One late night at the kitchen table, my mother told me this story, slowly and quietly, haunted by the images of her mother’s death. For years, she had hinted that something tragic had happened but she had never put it fully into words until then. She remembered her Aunt Margarita whispering to her mother, coaxing her, while she played with her doll.

My grandfather worked at the Hanan Shoe Factory in Brooklyn for $35 a week. After my grandmother’s death, the Brooklyn Department of Welfare sent all the children to City Hospital. None of the immediate relatives was able to take in any of the children; after every family name — maternal uncle, aunt, grandmother — the official report says, simply: “Cannot assist.”

On June 2, 1927, my mother was taken away screaming and admitted to St. Joseph’s Female Orphan Asylum in Brooklyn. The reason for admission: destitution. She remembered being locked in a clothes closet because she could not stop crying and asking for her mother. Her younger brother Fred went to the boys’ section of St. Joseph’s Asylum. Her two older brothers, Anthony and Nicholas, were sent to St. John’s Home — one of them soon ran away, only to be returned. Her older sister, Margaret, went to live at St. Germaine’s Home in Peekskill, N.Y. Her baby brother, Carmello, remained at home with my grandfather and died when he was 4.
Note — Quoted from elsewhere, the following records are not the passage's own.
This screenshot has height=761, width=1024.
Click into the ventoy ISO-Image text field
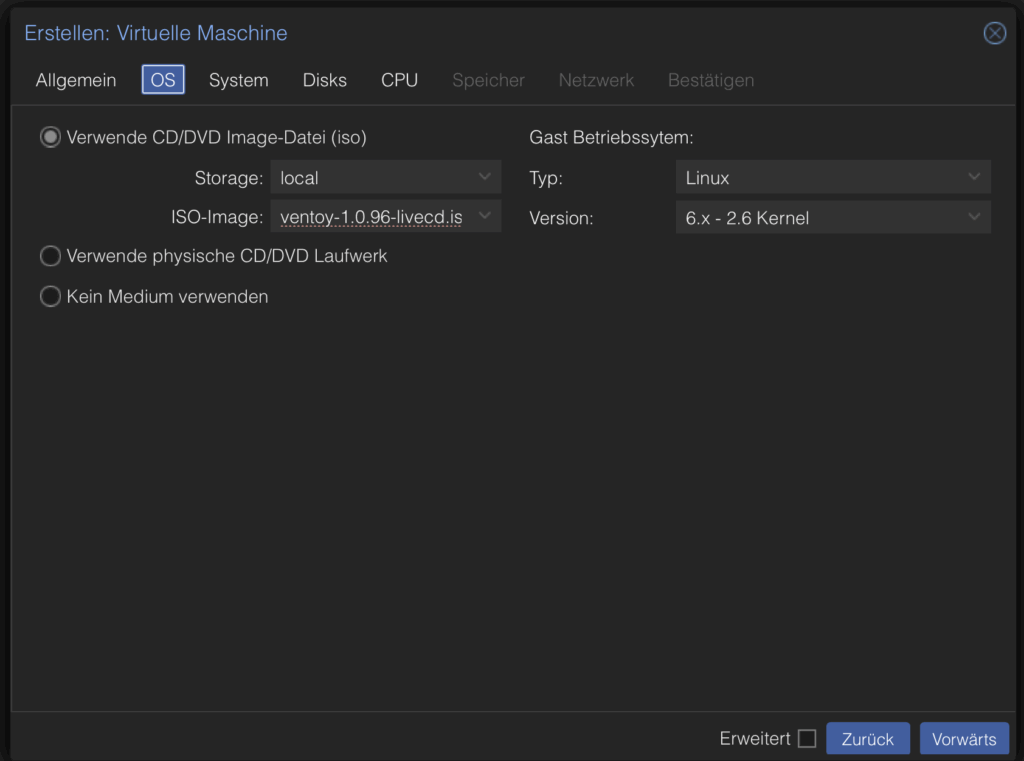tap(370, 217)
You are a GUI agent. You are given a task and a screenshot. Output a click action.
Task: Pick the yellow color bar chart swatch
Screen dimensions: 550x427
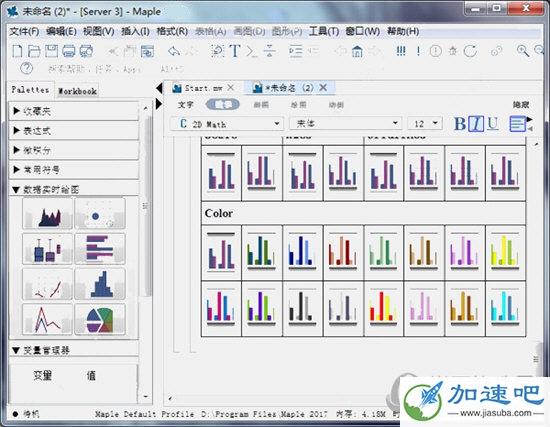click(x=505, y=252)
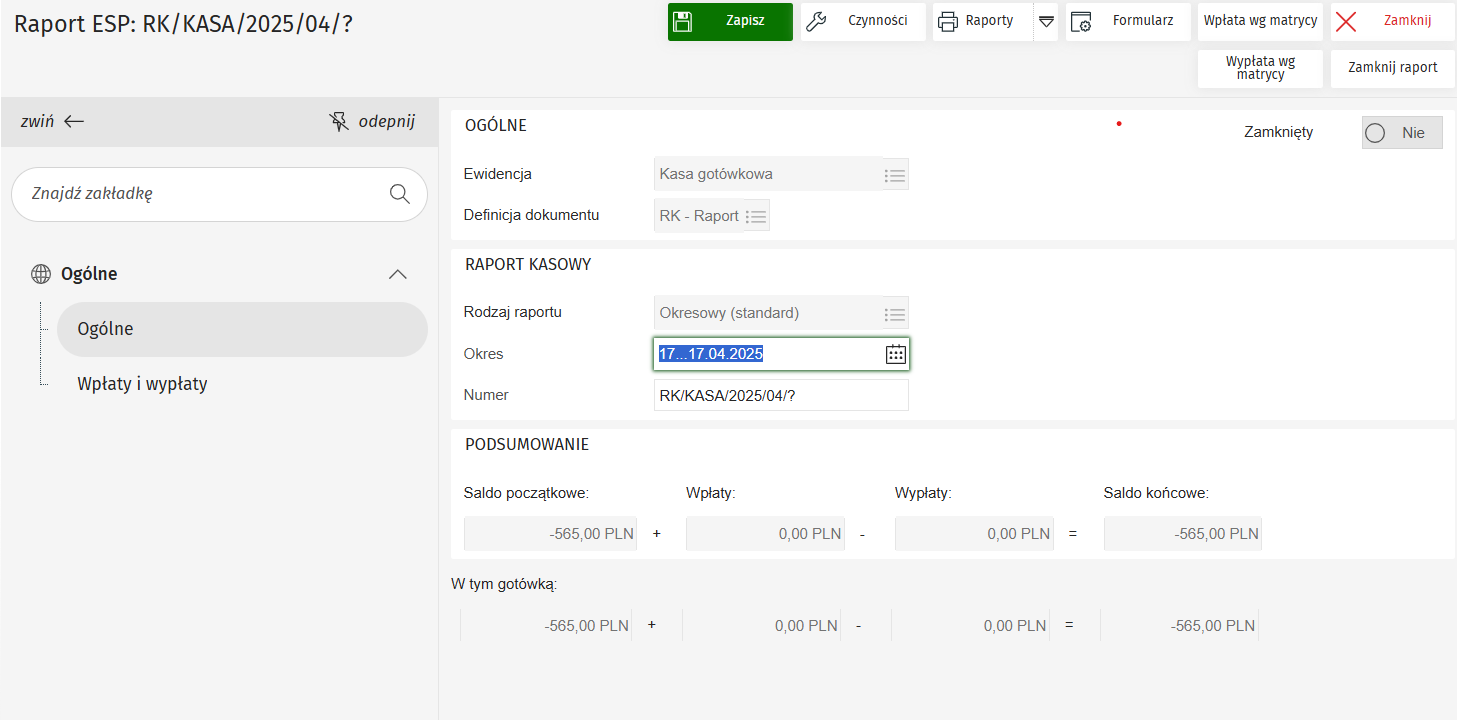Click Wpłata wg matrycy button
The height and width of the screenshot is (720, 1457).
[1260, 21]
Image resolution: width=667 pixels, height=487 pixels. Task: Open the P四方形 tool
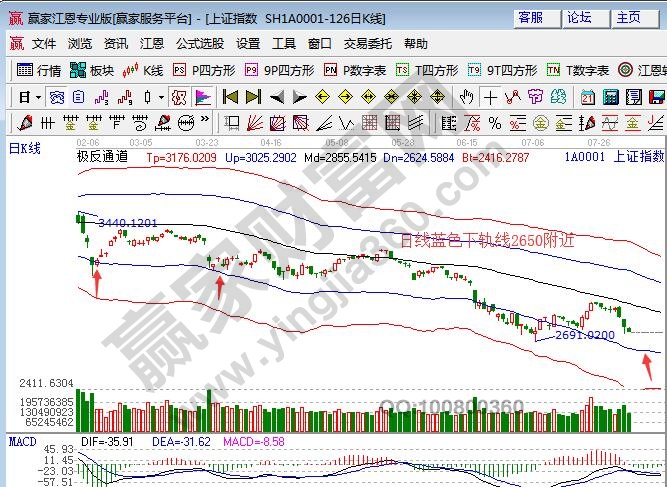204,70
As a result of this botched illegal abortion, my mother lost not only her mother but also her home, her family, her native Sicilian language (which she was forbidden to speak by the Irish nuns who ran the orphanage), her sense of safety and security, and her childhood. She felt, throughout her life, that her father had abandoned her and her siblings. When he came to visit on Sundays, she forbade him to speak to her in Sicilian. When she did not follow the rules, she was beaten by the nuns who were supposed to care for her. After five years in the orphanage, she was discharged on her birthday along with her younger brother Fred, when her father married Lena Salvato, a widow with nine children. My mother held a distinct memory of all the cars on the street outside the orphanage and the fear of crossing as she left it. Four years later, her stepmother died of a brain abscess.
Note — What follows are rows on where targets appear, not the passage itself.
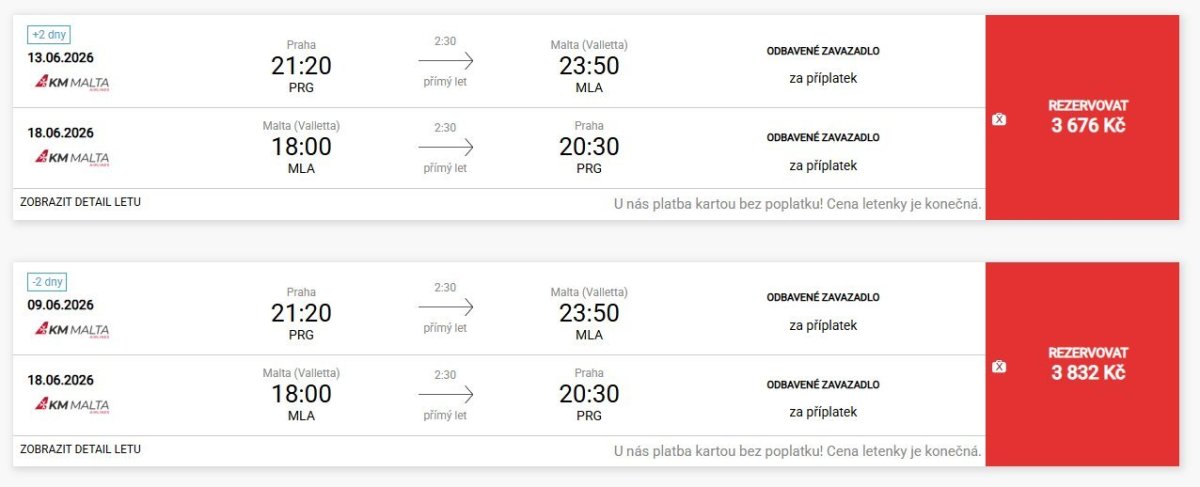This screenshot has height=487, width=1200.
Task: Click the luggage icon beside 3 676 Kč
Action: 999,119
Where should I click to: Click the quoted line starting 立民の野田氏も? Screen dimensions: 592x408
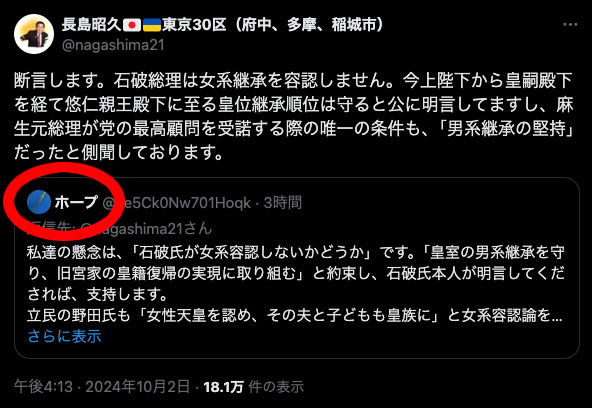(295, 316)
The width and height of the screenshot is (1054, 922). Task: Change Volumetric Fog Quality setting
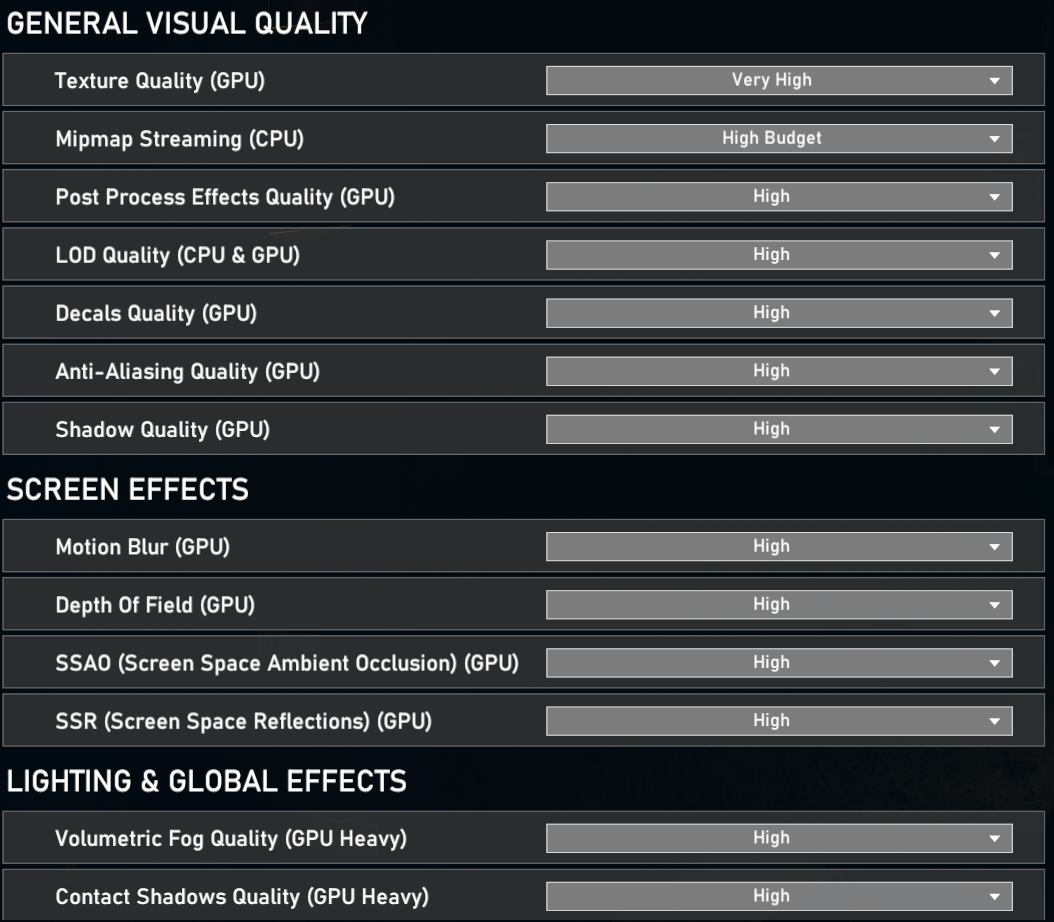point(779,838)
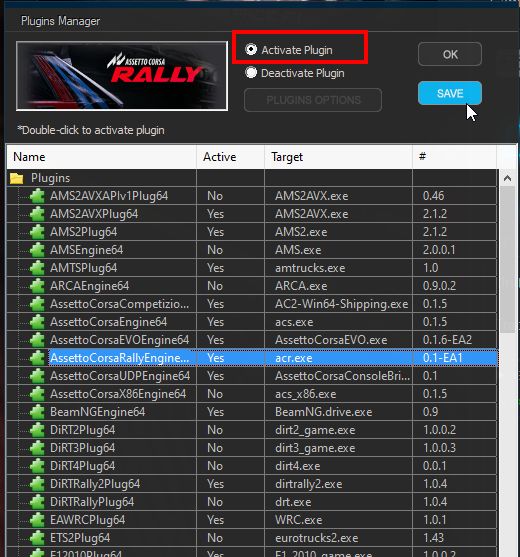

The family was split up all over again. My grandfather moved to a furnished room. My mother, now 15, was left with her six stepsiblings. Her older brothers had hardened from the loss. Her brother Nicholas broke into a gas station and stole a radio and a bit of cash — the value of the goods was $16.63. He was sentenced to five to 10 years for petty larceny and sent to Sing Sing prison.

My mother, meanwhile, was forced to quit high school. She had hoped to study dress design. The wound of Rosa’s wrenching death never left her or her siblings. Her brothers were in and out of trouble, leaving broken families in their wake. My mother made sure that didn’t happen to us. She never became the dress designer that she wanted to be, but she never stopped drawing, working as a seamstress and then making wedding dresses at home. She fought fiercely to protect her three children with unconditional love and gave us the gift of security that she never had. I am sure her story is not unusual.

She gave me the gift of this story, perhaps knowing that I would dig into what happened. When I was a little boy, I always eavesdropped on the women, huddled together whispering, juggling, speaking their secret language. They held us together.

My mother never stopped yearning for her mother, but she kept it private; only rarely did I hear her cry out for her. Who would my mother or the rest of her siblings have been had abortion been legal and Rosa allowed to parent her six children, rather than dying to keep them fed?